O líder do AfD Björn Höcke (Foto: Reuters/Folhapress)

Na eleições de 2019, deputados do AfD foram confrontados com citações e questionados: Elas foram escritas por Björn Höcke, o mais notório radical de direita do partido, ou por Hitler?, conta The New York Times daquele ano.

"Não consigo distinguir", disse um.

"Realmente não sei", respondeu outro.

"Mais provavelmente de 'Mein Kampf'", um terceiro adivinhou.

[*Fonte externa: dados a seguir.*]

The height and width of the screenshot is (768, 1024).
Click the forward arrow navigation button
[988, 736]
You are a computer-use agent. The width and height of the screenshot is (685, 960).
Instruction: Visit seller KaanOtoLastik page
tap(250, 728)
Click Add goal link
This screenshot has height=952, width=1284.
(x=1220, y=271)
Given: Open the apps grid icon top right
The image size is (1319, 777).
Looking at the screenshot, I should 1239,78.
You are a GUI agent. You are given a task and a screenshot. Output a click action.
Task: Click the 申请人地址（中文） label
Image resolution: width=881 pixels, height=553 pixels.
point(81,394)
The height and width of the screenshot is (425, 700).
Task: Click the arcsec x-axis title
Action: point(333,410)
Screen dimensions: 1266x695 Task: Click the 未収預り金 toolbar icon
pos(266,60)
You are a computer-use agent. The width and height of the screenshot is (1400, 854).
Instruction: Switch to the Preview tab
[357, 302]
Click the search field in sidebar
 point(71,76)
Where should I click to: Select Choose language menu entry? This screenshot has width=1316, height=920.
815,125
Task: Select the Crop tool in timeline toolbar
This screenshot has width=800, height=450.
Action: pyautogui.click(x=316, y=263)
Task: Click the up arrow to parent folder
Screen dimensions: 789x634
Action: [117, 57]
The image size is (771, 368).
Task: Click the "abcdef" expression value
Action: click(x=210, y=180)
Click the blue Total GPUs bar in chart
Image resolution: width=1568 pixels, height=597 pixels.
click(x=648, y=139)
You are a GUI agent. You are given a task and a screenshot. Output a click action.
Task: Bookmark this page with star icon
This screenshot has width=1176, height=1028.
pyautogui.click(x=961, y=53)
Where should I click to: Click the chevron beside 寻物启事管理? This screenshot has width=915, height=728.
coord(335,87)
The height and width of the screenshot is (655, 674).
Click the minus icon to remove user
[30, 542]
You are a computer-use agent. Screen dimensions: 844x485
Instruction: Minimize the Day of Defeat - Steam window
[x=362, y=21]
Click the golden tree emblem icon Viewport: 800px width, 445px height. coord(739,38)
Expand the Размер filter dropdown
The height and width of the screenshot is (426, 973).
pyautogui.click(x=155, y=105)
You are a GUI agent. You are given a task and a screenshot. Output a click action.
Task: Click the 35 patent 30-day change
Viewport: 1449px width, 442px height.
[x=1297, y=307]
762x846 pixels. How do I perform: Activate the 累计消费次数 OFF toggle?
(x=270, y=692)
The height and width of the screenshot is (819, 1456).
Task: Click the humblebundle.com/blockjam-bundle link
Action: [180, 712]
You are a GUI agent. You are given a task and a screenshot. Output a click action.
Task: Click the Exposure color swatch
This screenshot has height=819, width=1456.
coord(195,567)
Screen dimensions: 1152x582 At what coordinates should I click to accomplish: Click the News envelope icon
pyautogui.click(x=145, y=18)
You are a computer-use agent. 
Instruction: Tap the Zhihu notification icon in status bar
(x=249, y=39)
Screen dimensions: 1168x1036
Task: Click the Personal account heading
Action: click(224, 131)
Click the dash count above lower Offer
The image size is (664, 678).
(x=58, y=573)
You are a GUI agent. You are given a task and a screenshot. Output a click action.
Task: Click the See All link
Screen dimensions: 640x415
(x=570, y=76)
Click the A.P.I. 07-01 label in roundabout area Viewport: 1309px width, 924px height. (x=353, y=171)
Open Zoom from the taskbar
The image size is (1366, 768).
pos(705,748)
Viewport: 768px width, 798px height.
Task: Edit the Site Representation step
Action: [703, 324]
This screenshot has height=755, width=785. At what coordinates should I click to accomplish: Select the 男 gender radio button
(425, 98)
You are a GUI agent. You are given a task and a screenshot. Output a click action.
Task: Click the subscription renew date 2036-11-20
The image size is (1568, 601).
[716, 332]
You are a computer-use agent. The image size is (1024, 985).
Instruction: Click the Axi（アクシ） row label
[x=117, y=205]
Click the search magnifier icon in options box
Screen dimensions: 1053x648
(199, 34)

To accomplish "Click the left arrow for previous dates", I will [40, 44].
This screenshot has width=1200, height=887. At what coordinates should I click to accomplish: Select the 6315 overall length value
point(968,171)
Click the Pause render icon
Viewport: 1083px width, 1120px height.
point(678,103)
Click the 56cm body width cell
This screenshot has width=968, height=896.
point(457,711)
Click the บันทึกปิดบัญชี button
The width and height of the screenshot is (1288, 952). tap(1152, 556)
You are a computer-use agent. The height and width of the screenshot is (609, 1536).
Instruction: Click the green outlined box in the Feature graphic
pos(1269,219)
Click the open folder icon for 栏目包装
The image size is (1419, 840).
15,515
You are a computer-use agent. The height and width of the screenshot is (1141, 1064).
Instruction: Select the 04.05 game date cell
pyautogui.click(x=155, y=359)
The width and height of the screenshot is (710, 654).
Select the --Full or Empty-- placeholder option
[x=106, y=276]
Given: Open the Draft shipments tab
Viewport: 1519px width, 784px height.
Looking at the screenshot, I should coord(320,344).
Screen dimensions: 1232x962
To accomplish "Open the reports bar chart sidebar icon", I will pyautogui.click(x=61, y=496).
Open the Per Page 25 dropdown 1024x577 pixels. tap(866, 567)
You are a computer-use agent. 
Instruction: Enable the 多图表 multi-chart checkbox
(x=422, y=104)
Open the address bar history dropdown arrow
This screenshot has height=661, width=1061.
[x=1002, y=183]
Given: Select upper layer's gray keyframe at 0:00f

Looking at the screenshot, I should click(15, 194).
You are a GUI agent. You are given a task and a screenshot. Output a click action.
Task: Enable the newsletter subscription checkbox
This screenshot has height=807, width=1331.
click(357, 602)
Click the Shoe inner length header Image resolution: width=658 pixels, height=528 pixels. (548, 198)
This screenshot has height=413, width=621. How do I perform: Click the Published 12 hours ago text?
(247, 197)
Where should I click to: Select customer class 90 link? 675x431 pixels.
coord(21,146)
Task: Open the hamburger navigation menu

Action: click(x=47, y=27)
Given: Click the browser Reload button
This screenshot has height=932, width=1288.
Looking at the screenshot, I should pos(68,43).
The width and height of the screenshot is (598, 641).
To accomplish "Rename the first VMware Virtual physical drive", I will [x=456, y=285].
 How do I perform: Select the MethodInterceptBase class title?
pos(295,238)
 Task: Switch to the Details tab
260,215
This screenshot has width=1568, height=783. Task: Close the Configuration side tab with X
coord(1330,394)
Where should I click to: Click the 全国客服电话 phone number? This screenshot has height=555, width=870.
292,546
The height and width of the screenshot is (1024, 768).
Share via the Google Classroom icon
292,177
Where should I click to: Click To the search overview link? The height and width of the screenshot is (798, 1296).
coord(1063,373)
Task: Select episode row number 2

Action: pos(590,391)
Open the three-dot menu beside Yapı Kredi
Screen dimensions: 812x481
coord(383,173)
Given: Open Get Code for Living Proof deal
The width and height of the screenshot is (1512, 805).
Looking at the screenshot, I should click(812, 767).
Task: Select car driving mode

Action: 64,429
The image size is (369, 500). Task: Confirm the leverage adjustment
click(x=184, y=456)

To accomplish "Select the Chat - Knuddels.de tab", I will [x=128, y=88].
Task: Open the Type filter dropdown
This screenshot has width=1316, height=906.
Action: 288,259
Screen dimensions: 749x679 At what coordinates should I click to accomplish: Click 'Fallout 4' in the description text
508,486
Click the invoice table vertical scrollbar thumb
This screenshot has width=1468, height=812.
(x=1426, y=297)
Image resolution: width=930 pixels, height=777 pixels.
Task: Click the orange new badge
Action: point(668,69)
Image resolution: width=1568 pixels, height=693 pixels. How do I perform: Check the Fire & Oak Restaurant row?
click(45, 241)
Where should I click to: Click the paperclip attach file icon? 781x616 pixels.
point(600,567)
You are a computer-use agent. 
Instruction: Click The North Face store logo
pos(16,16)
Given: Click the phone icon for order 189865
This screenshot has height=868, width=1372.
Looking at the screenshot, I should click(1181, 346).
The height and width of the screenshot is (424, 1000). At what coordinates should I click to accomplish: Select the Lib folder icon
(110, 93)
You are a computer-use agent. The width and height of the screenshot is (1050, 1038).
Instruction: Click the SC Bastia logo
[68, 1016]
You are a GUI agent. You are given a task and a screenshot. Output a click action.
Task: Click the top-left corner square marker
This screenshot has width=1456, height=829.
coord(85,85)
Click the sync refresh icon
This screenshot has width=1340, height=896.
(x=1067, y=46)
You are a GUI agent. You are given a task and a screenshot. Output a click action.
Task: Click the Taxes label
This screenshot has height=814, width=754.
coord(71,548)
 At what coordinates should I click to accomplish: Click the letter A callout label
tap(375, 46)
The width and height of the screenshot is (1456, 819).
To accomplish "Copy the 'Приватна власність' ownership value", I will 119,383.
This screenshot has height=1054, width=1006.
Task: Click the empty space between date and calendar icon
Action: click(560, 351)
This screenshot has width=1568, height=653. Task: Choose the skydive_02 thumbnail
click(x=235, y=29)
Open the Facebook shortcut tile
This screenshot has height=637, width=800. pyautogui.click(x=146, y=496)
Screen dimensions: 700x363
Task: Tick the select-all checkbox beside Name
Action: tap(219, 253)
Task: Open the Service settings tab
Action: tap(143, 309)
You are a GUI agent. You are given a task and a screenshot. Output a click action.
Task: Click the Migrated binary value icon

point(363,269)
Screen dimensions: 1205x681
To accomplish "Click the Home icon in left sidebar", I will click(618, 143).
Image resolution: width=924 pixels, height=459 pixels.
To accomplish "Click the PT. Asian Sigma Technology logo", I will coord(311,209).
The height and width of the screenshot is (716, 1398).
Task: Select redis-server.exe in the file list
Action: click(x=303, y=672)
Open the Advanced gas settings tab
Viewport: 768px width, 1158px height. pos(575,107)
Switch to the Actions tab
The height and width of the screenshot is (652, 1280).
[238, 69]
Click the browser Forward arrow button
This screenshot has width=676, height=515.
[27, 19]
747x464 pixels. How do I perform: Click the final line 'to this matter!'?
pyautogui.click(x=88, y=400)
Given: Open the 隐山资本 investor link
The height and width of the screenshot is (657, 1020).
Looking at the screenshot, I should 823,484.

Na verdade, todos os trechos eram do livro de Höcke, descrevendo, por exemplo, um "desejo do povo alemão por uma figura histórica que curará as feridas do Volk, superará a divisão e trará de volta a ordem."

AfD e neonazismo 

Governada atualmente pelo chanceler Olaf Scholz, do SPD (Partido Social-Democrata), em uma coalizão com liberais e democratas, a chamada Die Ampel (Semáforo, por conta as cores das legendas: vermelho, amarelo e verde), a Alemanha vem observando um crescimento assustador da popularidade da ultradireita, representada pelo AfD.  

A legenda foi fundada em 2013 e conseguiu uma cadeira no parlamento alemão, pela primeira vez, em 2017 - hoje, já são 77 deputados, sendo a quarta maior força política local. 

Trata-se de uma organização ultrarradical que abriga os membros mais extremistas da Alemanha. O AfD defende abertamente ideias xenofóbicas, racistas, segregacionistas e violentas. A principal plataforma política são projetos antimigração, permeada de retóricas ultranacionalistas que remetem ao nazismo. Diversos membros do partido, inclusive, já tiveram comprovadamente relações com grupos neonazistas e já fizeram falas com tal teor. 

Björn Höcke, uma das principais lideranças do AfD, por exemplo, foi denunciado pelo Ministério Público alemão em 2023 por utilizar linguajar nazista ao dizer que a política migratória do país "nada mais é que a eliminação do povo alemão", usando o slogan nazista "Alles für Deutschland" (tudo pela Alemanha). Mais recentemente houve o caso de Maximilian Krah – líder do partido que relativizou o nazismo ao afirmar, em entrevista, que os membros da Schutzstaffel (SS), a força paramilitar do regime nazista, “não eram todos criminosos”. 

Desde 2021, o AfD é monitorado pelo serviço de inteligência interno da Alemanha, o BfV, por tentativa de enfraquecer a constituição democrática do país.

Pesquisas recentes revelam que o AfD já tem o apoio de cerca de 24% dos alemães, o que o torna o segundo partido mais popular do país, atrás apenas do CDU, legenda da ex-chanceler Angela Merkel.

Crescimento do AfD 

Em junho deste ano, o Alternativa para a Alemanha (AfD), partido que tem entre seus quadros figuras associadas ao neonazismo, obteve 15,9% dos votos dos alemães nas eleições europeias e se consolidou como a segunda força política do país, superando os sociais-democratas do SPD, legenda do atual chanceler Olaf Scholz, que obteve 13,9%, e ficando atrás apenas dos conservadores da União Democrata-Cristã (CDU/CSU), partido da ex-chanceler Angela Merkel. 

Com a votação expressiva, os radicais do AfD conseguiram emplacar, ao todo, 15 eurodeputados no Parlamento Europeu - 6 a mais que na última legislatura. Por outro lado, os sociais-democratas tiveram seu pior resultado da história em eleições europeias e perderam 6 cadeiras, ficando com 14 assentos. Já os Verdes (Grüne) foram os que mais perderam eurodeputados: 9 a menos, totalizando apenas 12 cadeiras. Os conservadores do CDU/CSU, vencedores das eleições europeias na Alemanha, permaneceram com 29 eurodeputados.